She adorns her nakedness with her foremother’s next-to-last-century bodice. On her wrist she has tattooed two names, her cat’s and her mother’s. Her hair is pink, straight, shoulder-length. She loves someone, something, feels it inside at times. Her toes plump, arches high, short-legged, wide ankles, her blocky fingers touch beautifully another person’s flesh.

If only mum knew how well she touches a man. If dad knew how well she touches a man. Like a tailor touches scissors to velvet. Something happens in her fingertips near a man. Something like a virtuoso near her instrument. So it goes.

With her child on her breast she sits on the coffin of her mother who from the inside kicks like mad at the unpainted veneer, but isn’t allowed to come out just yet: ‘Relax, mummy.’

Her father makes himself comfortable on a rose-pink sofa, touches lightly a rifle resting on his skinny knees while his twinkling, dreamy eyes watch a silent television.

Outside the sitting room window the evening gale moves like a metronome the hanging birds that the father shot.

The girl takes the baby from her breast that reminds the cheerful of a satchel of wine, shakes the kid, lays it on her shoulder, stands up, walks about.

Who was it again who taught her to wash herself down below? she thinks. Her accusing glance searches for the culprit who taught her nothing at all.

It is thanks, then, to the higher powers that she knows how to love a man so well. The pride fills her with a comfortable purpose. Her hips soften the square sitting room: the presence of a woman in the home is oft worthy of thanks.

The father scampers to the coffin, produces a handkerchief, blows his nose, produces a key, opens the casket. Sits down in his seat and looks expectantly at the television.

The lid lifts open: the mother in the casket sits up. Her hair tousled, her appearance vulgar, primitive. She is large-boned, surprised, wearing the black dress, stares at the father and daughter and grandchild, but without help she can’t get up; thanks to the hip.

The doctor will call as soon as the ship with the plastic hip arrives. Then he will carve himself a piece from the old hip, whittle from it teeth for his lady-love; he beat the others out. The damage must be mended though she has never kissed better. ‘But what are teeth for, anyway?’ asks the doctor who now knows that everything is not as it seems: for utilising ruined hips that by their own strength can’t get up out of coffins. That’s what teeth are for.

The new-fledged mother cried the other day at the doctor’s such fair tears that he desired to acquire, to make glue for the postage stamps for the letters that he, in old age, plans to send his wife – his second, he loves her most of all. Young women cry beautifully at the doctor’s. And if only the tears of a girl who mourns the sickly hip of her mother were to make their way into his funeral shroud!

‘Would the new-fledged mother give the doctor a tearspecimen for the sake of science?’ The girl dried her face, said she couldn’t bear to lose her mummy. He promised that mum would live for many years yet with a plastic hip.

‘If you allow me to stroke your tears with a swabbing-pin I will take great care in the hip operation and use the finest nails for the fastenings,’ the doctor offered the girl.

She immediately consented to the taking of the specimen.
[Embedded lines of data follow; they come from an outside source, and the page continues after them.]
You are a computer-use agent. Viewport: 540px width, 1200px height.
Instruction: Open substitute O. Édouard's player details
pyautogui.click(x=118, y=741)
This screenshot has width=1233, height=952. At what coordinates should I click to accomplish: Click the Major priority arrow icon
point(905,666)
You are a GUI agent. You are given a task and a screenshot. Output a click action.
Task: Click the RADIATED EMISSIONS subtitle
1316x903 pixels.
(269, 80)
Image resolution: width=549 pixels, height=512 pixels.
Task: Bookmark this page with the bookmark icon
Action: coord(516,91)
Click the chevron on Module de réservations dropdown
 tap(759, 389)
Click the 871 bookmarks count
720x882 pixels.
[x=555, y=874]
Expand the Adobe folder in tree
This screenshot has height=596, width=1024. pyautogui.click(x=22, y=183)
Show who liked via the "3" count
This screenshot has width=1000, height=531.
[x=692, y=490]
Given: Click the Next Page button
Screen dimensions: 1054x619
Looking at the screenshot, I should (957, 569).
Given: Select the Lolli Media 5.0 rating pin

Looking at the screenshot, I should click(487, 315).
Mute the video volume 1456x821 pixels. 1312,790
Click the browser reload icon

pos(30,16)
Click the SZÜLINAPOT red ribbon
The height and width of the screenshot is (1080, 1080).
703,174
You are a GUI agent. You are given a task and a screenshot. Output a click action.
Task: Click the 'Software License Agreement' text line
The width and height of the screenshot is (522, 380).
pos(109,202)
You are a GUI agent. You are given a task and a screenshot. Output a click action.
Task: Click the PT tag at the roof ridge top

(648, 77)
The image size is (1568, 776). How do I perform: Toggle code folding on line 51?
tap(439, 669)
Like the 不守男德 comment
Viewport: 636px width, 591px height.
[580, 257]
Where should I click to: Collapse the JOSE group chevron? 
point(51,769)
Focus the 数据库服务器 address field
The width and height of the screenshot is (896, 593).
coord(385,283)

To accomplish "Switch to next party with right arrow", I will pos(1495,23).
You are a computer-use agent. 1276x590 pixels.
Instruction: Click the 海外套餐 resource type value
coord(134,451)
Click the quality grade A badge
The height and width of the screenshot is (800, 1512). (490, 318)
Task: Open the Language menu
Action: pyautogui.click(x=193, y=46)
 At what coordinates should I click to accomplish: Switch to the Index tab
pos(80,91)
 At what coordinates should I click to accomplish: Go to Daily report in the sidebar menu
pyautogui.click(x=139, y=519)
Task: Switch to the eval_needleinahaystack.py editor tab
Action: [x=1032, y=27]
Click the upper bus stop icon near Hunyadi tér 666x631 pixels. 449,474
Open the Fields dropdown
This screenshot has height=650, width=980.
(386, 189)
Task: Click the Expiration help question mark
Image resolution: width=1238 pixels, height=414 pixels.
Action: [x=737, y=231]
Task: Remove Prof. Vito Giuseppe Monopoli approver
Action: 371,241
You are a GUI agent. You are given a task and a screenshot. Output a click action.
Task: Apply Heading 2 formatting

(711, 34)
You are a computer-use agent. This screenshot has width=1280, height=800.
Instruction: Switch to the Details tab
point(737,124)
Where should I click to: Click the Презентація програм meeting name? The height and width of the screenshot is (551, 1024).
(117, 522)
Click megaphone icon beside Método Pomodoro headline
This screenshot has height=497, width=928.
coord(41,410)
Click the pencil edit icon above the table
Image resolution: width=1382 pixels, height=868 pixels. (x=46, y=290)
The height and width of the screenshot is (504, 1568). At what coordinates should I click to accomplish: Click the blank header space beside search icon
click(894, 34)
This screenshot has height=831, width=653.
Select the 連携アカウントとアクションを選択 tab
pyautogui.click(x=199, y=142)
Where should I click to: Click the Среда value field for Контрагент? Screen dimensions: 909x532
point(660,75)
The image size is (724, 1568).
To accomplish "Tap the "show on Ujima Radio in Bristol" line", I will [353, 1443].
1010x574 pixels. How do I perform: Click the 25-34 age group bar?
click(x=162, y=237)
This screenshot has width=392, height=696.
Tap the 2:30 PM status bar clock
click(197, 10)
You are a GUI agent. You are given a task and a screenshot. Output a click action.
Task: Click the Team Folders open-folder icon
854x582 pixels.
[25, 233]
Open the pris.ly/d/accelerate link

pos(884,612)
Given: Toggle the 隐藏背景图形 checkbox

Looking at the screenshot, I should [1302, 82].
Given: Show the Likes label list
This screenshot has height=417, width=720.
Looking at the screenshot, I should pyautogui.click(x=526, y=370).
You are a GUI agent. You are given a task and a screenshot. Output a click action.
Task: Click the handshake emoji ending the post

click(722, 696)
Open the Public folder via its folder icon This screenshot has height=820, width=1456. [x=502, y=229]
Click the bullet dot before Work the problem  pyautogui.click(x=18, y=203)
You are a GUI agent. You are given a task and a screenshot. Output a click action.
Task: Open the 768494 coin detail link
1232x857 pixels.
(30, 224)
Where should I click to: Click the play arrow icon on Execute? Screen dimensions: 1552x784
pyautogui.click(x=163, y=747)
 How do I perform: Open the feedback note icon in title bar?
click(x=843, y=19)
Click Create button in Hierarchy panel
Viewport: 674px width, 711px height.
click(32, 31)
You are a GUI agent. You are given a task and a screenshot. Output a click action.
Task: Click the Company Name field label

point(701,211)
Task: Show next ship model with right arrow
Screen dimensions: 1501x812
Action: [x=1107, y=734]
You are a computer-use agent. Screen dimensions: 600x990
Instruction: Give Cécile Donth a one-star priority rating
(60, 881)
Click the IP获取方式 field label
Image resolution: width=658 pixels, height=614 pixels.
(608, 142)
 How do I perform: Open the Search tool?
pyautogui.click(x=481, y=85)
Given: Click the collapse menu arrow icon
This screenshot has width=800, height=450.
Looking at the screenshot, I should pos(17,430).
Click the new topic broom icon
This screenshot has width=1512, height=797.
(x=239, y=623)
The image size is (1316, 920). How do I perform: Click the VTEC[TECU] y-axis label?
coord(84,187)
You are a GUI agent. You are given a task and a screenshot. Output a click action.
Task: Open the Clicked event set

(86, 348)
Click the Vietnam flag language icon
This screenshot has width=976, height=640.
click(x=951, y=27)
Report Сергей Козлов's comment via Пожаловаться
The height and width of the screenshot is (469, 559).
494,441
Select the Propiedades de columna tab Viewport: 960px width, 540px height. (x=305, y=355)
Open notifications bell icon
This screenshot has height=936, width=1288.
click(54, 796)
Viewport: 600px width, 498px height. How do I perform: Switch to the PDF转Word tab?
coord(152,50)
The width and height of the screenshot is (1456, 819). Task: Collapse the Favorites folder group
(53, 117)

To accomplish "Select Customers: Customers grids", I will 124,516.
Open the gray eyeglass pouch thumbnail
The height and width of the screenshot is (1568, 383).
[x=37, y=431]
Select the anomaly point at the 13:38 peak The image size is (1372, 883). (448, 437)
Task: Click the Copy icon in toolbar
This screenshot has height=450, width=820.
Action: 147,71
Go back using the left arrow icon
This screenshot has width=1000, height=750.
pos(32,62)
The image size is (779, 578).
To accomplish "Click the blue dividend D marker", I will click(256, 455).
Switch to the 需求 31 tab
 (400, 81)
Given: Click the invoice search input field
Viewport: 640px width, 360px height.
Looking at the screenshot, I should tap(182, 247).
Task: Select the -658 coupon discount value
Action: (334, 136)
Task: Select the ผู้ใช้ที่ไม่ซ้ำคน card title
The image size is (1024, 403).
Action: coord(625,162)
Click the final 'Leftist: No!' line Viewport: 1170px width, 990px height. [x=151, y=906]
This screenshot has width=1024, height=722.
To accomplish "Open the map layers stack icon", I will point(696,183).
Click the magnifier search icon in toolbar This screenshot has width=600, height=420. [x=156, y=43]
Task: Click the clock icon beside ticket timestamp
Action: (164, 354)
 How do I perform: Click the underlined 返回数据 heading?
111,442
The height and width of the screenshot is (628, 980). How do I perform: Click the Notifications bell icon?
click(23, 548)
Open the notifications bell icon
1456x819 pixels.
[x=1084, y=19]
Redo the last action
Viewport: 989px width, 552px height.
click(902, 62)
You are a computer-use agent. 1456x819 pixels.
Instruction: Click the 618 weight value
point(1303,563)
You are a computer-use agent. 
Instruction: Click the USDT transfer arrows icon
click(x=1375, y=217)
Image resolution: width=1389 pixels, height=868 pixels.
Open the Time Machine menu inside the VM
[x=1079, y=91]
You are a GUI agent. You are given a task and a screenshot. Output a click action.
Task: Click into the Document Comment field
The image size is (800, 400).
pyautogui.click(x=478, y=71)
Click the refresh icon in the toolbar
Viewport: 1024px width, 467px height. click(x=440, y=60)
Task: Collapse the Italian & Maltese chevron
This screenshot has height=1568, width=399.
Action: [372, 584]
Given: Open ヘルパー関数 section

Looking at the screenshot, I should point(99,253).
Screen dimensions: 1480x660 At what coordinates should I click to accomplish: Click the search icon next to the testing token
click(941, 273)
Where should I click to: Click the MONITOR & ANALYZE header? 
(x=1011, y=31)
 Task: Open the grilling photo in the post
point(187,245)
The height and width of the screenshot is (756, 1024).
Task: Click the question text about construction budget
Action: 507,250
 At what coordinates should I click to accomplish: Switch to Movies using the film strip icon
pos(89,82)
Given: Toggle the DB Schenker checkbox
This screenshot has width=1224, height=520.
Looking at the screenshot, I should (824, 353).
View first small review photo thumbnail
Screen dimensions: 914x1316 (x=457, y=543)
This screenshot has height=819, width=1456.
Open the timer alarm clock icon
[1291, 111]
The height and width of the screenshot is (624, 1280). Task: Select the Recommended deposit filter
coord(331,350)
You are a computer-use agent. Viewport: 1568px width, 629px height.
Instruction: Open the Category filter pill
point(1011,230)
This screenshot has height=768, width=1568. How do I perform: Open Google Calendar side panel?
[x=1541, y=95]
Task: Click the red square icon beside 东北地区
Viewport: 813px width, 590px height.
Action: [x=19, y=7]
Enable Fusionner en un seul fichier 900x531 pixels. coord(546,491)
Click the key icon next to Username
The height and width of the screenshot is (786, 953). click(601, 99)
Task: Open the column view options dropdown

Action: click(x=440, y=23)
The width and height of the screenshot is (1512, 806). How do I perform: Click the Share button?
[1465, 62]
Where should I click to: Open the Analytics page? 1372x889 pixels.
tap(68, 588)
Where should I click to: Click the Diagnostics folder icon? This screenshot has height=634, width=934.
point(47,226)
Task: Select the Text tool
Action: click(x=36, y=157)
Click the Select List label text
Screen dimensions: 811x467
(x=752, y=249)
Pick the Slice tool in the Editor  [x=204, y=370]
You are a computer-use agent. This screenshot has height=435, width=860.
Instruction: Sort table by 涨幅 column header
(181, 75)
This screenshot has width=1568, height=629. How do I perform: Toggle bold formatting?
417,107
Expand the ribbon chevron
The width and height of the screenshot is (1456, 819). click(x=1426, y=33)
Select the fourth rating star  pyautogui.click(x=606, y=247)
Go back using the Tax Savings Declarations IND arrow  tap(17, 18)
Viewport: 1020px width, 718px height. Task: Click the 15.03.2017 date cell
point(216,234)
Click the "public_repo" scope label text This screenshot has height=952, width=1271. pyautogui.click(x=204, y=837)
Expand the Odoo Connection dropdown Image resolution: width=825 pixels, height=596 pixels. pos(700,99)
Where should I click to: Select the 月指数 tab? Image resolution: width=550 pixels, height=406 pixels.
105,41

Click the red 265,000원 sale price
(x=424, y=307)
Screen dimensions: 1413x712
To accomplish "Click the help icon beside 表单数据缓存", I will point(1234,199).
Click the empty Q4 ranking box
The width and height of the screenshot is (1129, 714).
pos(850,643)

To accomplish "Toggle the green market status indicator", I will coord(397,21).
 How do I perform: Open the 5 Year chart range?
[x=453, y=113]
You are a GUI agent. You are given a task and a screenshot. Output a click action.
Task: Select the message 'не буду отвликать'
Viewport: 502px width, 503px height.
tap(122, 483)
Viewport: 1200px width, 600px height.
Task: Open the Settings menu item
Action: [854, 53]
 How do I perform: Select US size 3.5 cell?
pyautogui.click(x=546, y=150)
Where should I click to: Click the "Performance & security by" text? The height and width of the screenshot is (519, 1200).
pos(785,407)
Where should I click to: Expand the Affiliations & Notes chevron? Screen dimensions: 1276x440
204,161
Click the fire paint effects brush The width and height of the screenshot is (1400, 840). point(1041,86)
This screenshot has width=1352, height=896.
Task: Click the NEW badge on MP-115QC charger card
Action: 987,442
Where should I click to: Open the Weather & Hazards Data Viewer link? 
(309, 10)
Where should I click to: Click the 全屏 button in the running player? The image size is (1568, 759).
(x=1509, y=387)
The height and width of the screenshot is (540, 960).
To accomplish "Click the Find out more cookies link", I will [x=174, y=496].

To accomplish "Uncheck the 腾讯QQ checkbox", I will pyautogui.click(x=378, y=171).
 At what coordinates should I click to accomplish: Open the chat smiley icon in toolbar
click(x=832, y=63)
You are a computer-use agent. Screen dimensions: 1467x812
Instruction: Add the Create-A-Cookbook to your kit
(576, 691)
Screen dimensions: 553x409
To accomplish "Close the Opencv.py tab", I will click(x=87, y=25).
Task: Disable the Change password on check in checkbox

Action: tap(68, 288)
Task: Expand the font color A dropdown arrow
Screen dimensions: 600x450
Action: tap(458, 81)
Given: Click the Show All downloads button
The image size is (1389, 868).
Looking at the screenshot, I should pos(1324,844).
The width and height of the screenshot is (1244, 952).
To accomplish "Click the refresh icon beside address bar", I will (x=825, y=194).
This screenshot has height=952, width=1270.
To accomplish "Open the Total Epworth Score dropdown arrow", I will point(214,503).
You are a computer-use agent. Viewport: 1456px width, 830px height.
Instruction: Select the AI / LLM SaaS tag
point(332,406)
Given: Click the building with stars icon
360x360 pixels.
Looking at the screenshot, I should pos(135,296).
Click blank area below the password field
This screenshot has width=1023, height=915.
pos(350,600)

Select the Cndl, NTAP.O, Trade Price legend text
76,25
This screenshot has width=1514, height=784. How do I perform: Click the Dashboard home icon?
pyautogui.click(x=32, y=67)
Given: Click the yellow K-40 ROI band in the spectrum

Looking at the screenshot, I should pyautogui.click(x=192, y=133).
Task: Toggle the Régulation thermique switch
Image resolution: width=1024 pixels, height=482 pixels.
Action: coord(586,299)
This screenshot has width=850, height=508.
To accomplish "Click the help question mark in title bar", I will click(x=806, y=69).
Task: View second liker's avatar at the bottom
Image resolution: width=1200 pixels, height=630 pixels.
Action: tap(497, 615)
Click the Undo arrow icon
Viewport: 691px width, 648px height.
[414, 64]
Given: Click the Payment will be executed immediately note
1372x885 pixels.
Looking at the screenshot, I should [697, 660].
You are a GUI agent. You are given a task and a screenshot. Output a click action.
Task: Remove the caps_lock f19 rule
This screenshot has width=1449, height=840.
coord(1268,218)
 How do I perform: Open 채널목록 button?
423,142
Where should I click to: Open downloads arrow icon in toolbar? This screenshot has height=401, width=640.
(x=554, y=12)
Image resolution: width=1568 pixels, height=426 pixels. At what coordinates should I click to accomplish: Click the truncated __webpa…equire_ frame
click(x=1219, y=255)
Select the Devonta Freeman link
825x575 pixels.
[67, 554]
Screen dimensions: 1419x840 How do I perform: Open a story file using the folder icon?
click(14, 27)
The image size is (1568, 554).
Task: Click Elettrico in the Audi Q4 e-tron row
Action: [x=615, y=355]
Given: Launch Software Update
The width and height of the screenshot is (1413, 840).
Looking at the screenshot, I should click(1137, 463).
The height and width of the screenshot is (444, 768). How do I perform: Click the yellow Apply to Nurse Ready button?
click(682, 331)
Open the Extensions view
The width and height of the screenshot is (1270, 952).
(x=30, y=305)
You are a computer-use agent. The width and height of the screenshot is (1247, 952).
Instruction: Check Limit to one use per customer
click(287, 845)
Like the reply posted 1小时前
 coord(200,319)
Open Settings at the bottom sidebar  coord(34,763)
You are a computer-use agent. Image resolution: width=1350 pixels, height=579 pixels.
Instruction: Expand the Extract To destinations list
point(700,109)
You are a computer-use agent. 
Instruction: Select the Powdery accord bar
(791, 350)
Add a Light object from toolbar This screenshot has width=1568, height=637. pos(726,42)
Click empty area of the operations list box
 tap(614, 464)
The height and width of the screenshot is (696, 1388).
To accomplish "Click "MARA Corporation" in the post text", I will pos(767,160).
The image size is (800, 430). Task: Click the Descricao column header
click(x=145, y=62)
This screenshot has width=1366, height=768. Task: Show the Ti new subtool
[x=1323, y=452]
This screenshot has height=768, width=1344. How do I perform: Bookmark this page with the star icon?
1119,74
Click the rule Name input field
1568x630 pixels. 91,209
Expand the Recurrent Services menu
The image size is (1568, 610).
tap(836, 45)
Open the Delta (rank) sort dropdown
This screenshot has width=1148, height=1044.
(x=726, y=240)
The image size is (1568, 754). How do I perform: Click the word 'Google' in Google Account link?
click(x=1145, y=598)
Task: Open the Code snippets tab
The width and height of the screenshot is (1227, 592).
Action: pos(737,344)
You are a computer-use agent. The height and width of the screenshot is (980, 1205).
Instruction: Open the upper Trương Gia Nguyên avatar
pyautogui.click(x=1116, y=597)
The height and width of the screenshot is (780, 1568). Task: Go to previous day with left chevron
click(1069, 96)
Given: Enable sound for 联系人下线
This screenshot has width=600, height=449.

He would split the tears between two test tubes: pink and green. One for the glue under the postage stamps, the other for the drops for the crotch of his death-briefs. Happily would he die with an erection.

Note:

It is said that if men die with erections they go to heaven, directly home to the lovecastle where an endless celebration prevails. The grapevine encircles the bunk beds and the saliva tastes better than champagne.

‘Your mum is not going to die. She will see your children grow up, inherit and echo our stupidity. That I promise you, young lady,’ reiterated the doctor, prescient.

She who will bear witness to the collapse of generations sits up-right in the coffin and asks for help getting out.

The daughter pushes her mother down into the coffin, lays the grandchild in grandma’s arms, closes the casket, locks with grandpa’s key that she then sticks between her breasts, leaves.

The mother kicks just once from the other side of the panel after the front door closes. The father in the pink sofa blows his nose into a crackling-dry handkerchief.

The wind revs up so the hanging birds outside increase their tempo. The car is started, accelerated.

‘My days of youth went something like this, little one, if grandma remembers correctly,’ she whispers to her grandchild as they lie, the two of them in the coffin. ‘I was happy with play and work, had a hula hoop, scooter, sports socks, trainers…’

Hours later the girl comes home, opens the casket, picks up the baby like a treasure. She offers her mother a trusty and sturdy hand and pulls her to her feet.

‘You are pretty mum, a real knockout.’

Grandpa is asleep on the sofa. His friendly fingers that have smoked cigars and loved women hold the rifle delicately.

She tethers her mother and child to a chair. Brings them a can of fruitmush.